(DATA SHOWN)

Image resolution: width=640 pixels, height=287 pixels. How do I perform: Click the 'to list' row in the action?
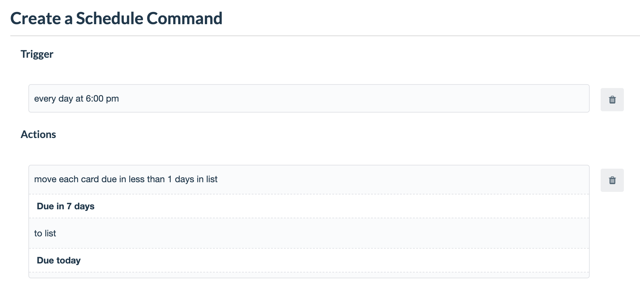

* * *

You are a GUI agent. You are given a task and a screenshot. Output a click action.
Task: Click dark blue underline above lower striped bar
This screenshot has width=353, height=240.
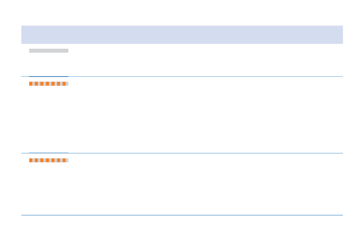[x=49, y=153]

(OBJECTIVE) Duplicate the rows starting with the line that contains "You are a GUI" and going on through the line that contains "[x=49, y=153]", leaving the pictures out.

(OUTPUT OF THE EXERCISE)
You are a GUI agent. You are given a task and a screenshot. Output a click action.
Task: Click dark blue underline above lower striped bar
This screenshot has width=353, height=240.
[x=49, y=153]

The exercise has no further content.